Message ID | 20160714124242.7579-3-peter.ujfalusi@ti.com (mailing list archive) |
---|---|
State | Changes Requested |
Headers | show |
On Thu, Jul 14, 2016 at 03:42:37PM +0300, Peter Ujfalusi wrote: > Before looking for the next descriptor to start, complete the just finished > cookie. This change will reduce performance as we no longer have an overlap between the next request starting to be dealt with in the hardware vs the previous request being completed. Your commit log doesn't say _why_ the change is being made, it merely tells us what the patch is doing, which we can see already. Please describe changes a little better.

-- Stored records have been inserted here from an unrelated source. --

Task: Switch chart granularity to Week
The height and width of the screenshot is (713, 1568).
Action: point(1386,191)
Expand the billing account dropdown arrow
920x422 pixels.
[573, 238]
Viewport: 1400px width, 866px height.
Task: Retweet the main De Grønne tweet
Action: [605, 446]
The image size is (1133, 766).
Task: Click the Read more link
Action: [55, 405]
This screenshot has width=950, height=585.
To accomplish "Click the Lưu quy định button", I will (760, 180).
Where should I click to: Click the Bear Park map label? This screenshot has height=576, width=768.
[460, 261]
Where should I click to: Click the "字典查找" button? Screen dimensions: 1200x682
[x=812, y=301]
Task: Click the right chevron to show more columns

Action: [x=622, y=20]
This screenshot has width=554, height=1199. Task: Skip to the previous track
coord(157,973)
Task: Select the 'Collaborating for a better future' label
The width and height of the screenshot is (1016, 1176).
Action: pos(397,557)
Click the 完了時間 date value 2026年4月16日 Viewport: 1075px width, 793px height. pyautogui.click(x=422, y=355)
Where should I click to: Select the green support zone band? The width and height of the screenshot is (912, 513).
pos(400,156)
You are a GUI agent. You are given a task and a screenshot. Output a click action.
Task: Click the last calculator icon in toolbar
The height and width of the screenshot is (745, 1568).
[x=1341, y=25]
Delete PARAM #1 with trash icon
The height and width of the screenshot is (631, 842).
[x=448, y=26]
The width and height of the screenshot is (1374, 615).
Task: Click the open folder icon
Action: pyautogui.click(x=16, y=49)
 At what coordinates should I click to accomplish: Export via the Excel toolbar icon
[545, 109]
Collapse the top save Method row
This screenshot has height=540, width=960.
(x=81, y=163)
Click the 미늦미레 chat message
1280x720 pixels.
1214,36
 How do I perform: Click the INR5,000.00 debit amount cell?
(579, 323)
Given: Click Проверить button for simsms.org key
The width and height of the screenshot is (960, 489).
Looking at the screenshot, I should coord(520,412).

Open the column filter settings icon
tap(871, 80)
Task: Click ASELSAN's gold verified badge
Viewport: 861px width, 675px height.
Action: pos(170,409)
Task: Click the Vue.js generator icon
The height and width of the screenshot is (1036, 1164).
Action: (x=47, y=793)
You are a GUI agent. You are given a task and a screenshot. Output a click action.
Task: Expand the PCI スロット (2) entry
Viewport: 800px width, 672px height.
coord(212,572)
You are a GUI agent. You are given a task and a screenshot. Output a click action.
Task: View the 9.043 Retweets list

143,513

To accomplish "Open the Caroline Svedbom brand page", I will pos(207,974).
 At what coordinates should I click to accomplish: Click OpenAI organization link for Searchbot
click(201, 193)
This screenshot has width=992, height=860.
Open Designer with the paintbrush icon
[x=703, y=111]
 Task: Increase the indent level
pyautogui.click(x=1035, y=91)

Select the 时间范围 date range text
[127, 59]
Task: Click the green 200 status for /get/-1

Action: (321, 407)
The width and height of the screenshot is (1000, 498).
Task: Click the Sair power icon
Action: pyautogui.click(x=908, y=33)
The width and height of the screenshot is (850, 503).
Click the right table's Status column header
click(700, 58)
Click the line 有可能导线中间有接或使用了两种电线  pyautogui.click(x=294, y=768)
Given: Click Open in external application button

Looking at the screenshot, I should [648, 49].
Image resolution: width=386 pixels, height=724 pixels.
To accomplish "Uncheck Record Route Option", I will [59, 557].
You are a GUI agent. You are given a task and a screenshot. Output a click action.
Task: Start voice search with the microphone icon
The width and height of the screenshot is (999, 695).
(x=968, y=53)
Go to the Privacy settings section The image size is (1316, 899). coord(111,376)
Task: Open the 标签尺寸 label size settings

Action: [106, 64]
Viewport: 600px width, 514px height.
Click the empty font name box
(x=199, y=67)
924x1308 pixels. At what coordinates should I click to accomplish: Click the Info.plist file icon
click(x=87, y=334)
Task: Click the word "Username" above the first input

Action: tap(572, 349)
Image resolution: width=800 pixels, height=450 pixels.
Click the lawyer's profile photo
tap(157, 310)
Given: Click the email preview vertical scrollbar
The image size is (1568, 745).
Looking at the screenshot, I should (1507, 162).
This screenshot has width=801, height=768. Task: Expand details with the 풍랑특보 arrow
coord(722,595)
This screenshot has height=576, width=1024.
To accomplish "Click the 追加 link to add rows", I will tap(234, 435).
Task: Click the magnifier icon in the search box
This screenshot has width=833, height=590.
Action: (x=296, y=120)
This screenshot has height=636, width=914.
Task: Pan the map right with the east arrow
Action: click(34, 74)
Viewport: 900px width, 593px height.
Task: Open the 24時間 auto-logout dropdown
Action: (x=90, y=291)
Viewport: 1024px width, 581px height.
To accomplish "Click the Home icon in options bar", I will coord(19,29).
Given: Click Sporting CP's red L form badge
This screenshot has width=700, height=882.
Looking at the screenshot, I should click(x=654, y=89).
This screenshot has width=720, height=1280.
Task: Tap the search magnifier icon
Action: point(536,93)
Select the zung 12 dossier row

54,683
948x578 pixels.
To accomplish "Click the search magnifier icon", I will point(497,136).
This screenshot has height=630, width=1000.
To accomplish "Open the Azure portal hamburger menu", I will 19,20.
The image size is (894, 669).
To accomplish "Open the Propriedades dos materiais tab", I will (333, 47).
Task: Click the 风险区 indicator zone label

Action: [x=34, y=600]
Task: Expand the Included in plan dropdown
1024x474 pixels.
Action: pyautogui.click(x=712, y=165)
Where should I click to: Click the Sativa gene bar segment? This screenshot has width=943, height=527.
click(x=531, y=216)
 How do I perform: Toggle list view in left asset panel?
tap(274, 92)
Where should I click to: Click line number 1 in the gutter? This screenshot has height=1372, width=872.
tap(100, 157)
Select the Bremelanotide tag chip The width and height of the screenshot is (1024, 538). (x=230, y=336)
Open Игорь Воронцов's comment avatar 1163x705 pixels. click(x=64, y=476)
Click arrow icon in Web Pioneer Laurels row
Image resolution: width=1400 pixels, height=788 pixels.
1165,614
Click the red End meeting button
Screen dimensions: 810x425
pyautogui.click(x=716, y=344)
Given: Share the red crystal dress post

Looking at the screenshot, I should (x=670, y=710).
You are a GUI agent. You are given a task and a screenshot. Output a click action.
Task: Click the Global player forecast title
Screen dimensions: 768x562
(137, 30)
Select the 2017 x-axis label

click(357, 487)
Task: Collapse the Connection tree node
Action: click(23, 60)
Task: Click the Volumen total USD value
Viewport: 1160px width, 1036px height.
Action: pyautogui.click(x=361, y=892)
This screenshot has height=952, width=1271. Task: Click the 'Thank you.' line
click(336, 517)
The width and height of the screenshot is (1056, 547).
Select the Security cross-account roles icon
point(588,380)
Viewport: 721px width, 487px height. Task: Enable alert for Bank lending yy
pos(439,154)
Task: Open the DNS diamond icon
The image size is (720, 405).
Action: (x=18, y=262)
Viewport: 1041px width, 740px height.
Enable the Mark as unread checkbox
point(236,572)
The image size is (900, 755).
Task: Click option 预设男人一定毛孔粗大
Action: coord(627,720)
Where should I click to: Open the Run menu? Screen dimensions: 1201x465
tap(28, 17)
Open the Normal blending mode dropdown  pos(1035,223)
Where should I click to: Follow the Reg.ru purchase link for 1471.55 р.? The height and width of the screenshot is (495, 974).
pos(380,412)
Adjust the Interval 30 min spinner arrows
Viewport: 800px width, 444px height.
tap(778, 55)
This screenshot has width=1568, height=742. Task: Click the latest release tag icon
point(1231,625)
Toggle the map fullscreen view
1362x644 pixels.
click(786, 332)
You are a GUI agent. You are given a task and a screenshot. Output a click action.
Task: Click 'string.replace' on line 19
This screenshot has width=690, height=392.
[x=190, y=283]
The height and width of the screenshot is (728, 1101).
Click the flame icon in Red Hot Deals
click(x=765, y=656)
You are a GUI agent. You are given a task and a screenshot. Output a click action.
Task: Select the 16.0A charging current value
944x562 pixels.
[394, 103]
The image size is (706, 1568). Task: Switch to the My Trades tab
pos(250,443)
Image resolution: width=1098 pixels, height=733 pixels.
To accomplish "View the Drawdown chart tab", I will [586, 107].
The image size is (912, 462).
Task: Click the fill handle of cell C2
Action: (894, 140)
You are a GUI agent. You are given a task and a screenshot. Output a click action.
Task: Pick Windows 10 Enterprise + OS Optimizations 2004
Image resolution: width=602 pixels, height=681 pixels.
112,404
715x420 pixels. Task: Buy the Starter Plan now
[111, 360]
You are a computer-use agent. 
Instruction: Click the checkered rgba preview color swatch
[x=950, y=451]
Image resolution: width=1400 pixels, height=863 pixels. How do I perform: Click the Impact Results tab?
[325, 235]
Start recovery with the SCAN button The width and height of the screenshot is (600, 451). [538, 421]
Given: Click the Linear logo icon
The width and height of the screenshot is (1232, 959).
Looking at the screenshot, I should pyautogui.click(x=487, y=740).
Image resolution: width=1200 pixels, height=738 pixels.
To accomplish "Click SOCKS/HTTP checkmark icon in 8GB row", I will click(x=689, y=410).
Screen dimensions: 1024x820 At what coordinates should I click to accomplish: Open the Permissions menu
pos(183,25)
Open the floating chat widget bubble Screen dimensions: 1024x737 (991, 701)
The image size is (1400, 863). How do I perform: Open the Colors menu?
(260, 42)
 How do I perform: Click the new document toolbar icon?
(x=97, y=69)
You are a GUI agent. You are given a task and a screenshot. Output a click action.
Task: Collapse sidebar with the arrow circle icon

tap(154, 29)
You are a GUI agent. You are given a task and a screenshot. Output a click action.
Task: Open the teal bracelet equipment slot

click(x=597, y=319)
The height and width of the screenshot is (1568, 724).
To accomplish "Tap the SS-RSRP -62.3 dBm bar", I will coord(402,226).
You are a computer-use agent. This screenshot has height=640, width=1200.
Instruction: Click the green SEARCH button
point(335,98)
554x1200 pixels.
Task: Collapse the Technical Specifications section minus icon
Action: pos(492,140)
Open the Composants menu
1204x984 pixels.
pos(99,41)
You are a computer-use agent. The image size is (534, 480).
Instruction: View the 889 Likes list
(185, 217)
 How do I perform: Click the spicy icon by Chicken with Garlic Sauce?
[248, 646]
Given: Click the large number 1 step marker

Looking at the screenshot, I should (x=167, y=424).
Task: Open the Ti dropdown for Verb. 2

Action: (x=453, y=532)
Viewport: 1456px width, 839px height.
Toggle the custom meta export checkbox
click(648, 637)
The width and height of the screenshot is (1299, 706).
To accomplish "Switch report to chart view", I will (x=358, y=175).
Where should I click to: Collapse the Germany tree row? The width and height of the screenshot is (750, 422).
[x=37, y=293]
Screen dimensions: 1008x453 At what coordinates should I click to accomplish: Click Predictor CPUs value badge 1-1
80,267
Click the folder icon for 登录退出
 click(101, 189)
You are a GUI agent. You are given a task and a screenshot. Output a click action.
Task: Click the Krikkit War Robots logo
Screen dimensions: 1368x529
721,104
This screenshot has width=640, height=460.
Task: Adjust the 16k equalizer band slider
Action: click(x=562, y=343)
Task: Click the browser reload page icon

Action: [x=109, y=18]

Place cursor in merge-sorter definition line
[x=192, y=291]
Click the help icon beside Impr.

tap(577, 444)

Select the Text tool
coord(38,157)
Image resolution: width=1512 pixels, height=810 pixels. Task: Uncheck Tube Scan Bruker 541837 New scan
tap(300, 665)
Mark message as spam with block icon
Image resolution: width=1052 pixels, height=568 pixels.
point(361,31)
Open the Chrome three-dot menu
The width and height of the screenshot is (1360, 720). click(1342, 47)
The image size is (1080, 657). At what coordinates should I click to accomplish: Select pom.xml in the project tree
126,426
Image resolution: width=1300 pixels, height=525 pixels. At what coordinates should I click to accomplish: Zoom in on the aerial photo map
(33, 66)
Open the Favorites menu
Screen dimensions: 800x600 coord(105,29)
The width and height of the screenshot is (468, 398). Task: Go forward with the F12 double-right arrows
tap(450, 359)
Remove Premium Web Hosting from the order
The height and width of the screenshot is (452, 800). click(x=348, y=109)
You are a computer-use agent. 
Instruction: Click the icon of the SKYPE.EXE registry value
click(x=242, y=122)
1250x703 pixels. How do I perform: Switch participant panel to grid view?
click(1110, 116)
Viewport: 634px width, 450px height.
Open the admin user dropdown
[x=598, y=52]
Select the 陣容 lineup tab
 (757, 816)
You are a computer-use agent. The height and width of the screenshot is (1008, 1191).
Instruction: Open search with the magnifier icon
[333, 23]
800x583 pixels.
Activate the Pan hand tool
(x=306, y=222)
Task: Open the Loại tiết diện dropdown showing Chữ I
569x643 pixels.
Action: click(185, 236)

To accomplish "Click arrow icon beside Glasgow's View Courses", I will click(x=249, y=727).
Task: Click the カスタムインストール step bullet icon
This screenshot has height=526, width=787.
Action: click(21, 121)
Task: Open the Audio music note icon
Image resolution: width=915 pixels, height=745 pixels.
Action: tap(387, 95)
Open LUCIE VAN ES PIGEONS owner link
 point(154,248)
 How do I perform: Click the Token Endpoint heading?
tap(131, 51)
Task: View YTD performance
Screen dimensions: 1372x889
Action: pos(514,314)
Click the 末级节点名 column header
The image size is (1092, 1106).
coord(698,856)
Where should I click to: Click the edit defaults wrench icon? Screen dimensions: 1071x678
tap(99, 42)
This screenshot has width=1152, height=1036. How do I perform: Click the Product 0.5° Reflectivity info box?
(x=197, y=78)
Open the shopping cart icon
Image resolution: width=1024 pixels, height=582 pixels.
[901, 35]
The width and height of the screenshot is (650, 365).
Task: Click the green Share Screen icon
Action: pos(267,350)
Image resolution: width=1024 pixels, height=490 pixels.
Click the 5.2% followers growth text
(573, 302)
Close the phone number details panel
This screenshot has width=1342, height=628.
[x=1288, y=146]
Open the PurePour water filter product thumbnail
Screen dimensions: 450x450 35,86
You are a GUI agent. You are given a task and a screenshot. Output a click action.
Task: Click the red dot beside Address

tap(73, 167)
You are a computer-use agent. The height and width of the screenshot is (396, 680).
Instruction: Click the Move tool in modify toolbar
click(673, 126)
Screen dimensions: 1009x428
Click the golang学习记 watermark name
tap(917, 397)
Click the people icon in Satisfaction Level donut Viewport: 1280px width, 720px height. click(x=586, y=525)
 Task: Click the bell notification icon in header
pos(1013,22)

On 07/18/16 13:34, Russell King - ARM Linux wrote: > On Thu, Jul 14, 2016 at 03:42:37PM +0300, Peter Ujfalusi wrote: >> Before looking for the next descriptor to start, complete the just finished >> cookie. > > This change will reduce performance as we no longer have an overlap > between the next request starting to be dealt with in the hardware > vs the previous request being completed. vchan_cookie_complete() will only mark the cookie completed, adds the vd to the desc_completed list (it was deleted from desc_issued list when it was started by omap_dma_start_desc) and schedule the tasklet to deal with the real completion later. Marking the just finished descriptor/cookie done first then looking for possible descriptors in the queue to start feels like a better sequence. After a quick grep in the kernel source: only omap-dma.c was starting the next transfer before marking the current completed descriptor/cookie done. > Your commit log doesn't > say _why_ the change is being made, it merely tells us what the > patch is doing, which we can see already. > > Please describe changes a little better. >
On Tue, Jul 19, 2016 at 03:35:18PM +0300, Peter Ujfalusi wrote: > On 07/18/16 13:34, Russell King - ARM Linux wrote: > > On Thu, Jul 14, 2016 at 03:42:37PM +0300, Peter Ujfalusi wrote: > >> Before looking for the next descriptor to start, complete the just finished > >> cookie. > > > > This change will reduce performance as we no longer have an overlap > > between the next request starting to be dealt with in the hardware > > vs the previous request being completed. > > vchan_cookie_complete() will only mark the cookie completed, adds the vd to > the desc_completed list (it was deleted from desc_issued list when it was > started by omap_dma_start_desc) and schedule the tasklet to deal with the real > completion later. > Marking the just finished descriptor/cookie done first then looking for > possible descriptors in the queue to start feels like a better sequence. I deliberately arranged the code in the original order so that the next transfer was started on the hardware with the least amount of work by the CPU. Yes, there may not be much in it, but everything you mention above adds to the number of CPU cycles that need to be executed before the next transfer can be started. More CPU cycles wasted means higher latency between transfers, which means lower performance. > After a quick grep in the kernel source: only omap-dma.c was starting the > next transfer before marking the current completed descriptor/cookie done. Right, because I've thought about the issue, having been the author of both virt-dma and omap-dma.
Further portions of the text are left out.